Excerpted text>
* * *
# Jobsite table saw or compound sliding miter saw



## jbfan (Jul 1, 2004)

I have my miter saw on a fold up stand.
I don't have a sliding saw!

I don't see my model around anymore, but it folds up like a hand truck and fits well inside my garage.
I don't have to worry about the cold.


----------



## ktownskier (Aug 22, 2018)

It all depends on the material you want to work with more. Or the end type of work you want to do. 

A miter saw, sliding, or not, works mostly with dimensional lumber, trim material and the like. 

A table saw works primarily with larger goods, like plywood for example. 

You can rip and cross cut with a table saw. You can only cross cut with a miter saw. And of course do miters. 

I have the table saw that you are looking at. It works wonderful for ripping down sheet goods, or trimming a 1/4" off of a 2x4.

The miter saw I have is the Ridgid 12" sliding compound miter saw. I am currently doing wood floors, trim molding around doors and the floor. And I will be doing window and crown molding later on. 

Spend more money on a blade, you will get better results. 

For cutting down sheet goods, get a good cut off clamping guide for your circ saw. It will help a lot. 

The next tool I plan on getting is a track saw. I used one a couple of times and I am in lust with them.


----------



## lenaitch (Feb 10, 2014)

When it comes to toys, why should it be 'or'?:biggrin2:
I don't know that model of table saw but good extension wings are really helpful working with larger pieces and a good, even aftermarket, fence is a good investment.


Working in an unheated space sucks, but the variations in humidity can wreak havoc on untreated steel surfaces like table saws.


----------



## mathmonger (Dec 27, 2012)

I'm also in NJ. I have a 10 inch Dewalt miter saw. Cold doesn't bother it at all. It sits in my garage. It rides around in the back of my truck. It was sitting outside in that snow squall the other day. No issues. Super handy. Mine doesn't slide, but it does the vast majority of what I need.
* * *
Data rows>

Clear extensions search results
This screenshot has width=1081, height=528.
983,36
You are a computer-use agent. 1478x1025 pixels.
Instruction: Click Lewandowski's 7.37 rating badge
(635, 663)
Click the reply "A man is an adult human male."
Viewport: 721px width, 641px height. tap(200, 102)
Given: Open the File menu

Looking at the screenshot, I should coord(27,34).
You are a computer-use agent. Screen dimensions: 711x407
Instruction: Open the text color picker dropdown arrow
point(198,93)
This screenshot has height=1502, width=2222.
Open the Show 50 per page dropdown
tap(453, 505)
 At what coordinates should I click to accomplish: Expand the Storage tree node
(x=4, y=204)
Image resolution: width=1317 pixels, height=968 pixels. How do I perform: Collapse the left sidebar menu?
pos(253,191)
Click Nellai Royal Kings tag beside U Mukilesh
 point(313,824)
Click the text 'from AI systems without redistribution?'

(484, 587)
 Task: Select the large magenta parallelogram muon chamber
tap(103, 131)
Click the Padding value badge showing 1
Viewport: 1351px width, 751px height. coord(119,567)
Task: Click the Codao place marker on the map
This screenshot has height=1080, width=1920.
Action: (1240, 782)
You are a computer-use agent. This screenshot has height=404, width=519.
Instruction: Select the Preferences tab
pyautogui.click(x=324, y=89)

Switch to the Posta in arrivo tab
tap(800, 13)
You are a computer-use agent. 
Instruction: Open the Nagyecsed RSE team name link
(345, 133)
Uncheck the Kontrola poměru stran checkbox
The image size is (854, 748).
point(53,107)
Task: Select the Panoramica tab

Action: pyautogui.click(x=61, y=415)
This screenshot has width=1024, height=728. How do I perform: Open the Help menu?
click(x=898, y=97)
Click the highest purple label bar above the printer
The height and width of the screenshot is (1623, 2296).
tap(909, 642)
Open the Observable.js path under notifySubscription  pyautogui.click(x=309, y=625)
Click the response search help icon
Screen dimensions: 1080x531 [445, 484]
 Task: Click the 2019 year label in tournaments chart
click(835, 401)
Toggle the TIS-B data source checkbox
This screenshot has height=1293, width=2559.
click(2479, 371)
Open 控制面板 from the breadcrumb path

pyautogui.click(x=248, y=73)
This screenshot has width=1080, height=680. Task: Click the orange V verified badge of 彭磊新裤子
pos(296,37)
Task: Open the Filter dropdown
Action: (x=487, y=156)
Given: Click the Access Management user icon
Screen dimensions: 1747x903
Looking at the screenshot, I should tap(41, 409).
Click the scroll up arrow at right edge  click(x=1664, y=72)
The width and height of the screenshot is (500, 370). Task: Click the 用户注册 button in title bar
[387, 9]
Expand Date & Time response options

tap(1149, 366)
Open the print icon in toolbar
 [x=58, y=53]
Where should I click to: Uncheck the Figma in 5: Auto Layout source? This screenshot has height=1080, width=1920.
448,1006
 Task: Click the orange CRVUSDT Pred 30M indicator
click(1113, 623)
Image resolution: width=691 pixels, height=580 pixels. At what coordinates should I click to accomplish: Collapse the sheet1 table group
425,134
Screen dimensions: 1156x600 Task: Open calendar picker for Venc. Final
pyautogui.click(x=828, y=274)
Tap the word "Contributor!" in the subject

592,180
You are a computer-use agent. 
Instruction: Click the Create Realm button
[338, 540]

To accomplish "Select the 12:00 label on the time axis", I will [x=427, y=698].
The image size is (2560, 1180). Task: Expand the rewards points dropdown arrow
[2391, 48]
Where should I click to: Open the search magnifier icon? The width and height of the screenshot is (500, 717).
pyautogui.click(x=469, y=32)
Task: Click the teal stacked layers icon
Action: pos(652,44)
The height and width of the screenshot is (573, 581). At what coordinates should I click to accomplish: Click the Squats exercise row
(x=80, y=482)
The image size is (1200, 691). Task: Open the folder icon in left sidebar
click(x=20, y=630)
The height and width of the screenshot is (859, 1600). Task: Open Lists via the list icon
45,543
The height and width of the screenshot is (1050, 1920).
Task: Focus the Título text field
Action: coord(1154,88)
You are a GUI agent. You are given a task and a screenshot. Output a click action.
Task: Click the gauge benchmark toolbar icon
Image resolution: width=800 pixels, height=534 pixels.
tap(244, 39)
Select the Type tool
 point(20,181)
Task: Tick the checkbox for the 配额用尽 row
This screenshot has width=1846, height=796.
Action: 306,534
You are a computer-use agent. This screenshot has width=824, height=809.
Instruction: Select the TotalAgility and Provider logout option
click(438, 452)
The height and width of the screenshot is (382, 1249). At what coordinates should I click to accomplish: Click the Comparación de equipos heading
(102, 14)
* * *
Reproduce the forum thread on choosing between a jobsite table saw and a compound sliding miter saw, word for word and in full. The items are not needed for what comes next.

# Jobsite table saw or compound sliding miter saw



## jbfan (Jul 1, 2004)

I have my miter saw on a fold up stand.
I don't have a sliding saw!

I don't see my model around anymore, but it folds up like a hand truck and fits well inside my garage.
I don't have to worry about the cold.


----------



## ktownskier (Aug 22, 2018)

It all depends on the material you want to work with more. Or the end type of work you want to do. 

A miter saw, sliding, or not, works mostly with dimensional lumber, trim material and the like. 

A table saw works primarily with larger goods, like plywood for example. 

You can rip and cross cut with a table saw. You can only cross cut with a miter saw. And of course do miters. 

I have the table saw that you are looking at. It works wonderful for ripping down sheet goods, or trimming a 1/4" off of a 2x4.

The miter saw I have is the Ridgid 12" sliding compound miter saw. I am currently doing wood floors, trim molding around doors and the floor. And I will be doing window and crown molding later on. 

Spend more money on a blade, you will get better results. 

For cutting down sheet goods, get a good cut off clamping guide for your circ saw. It will help a lot. 

The next tool I plan on getting is a track saw. I used one a couple of times and I am in lust with them.


----------



## lenaitch (Feb 10, 2014)

When it comes to toys, why should it be 'or'?:biggrin2:
I don't know that model of table saw but good extension wings are really helpful working with larger pieces and a good, even aftermarket, fence is a good investment.


Working in an unheated space sucks, but the variations in humidity can wreak havoc on untreated steel surfaces like table saws.


----------



## mathmonger (Dec 27, 2012)

I'm also in NJ. I have a 10 inch Dewalt miter saw. Cold doesn't bother it at all. It sits in my garage. It rides around in the back of my truck. It was sitting outside in that snow squall the other day. No issues. Super handy. Mine doesn't slide, but it does the vast majority of what I need.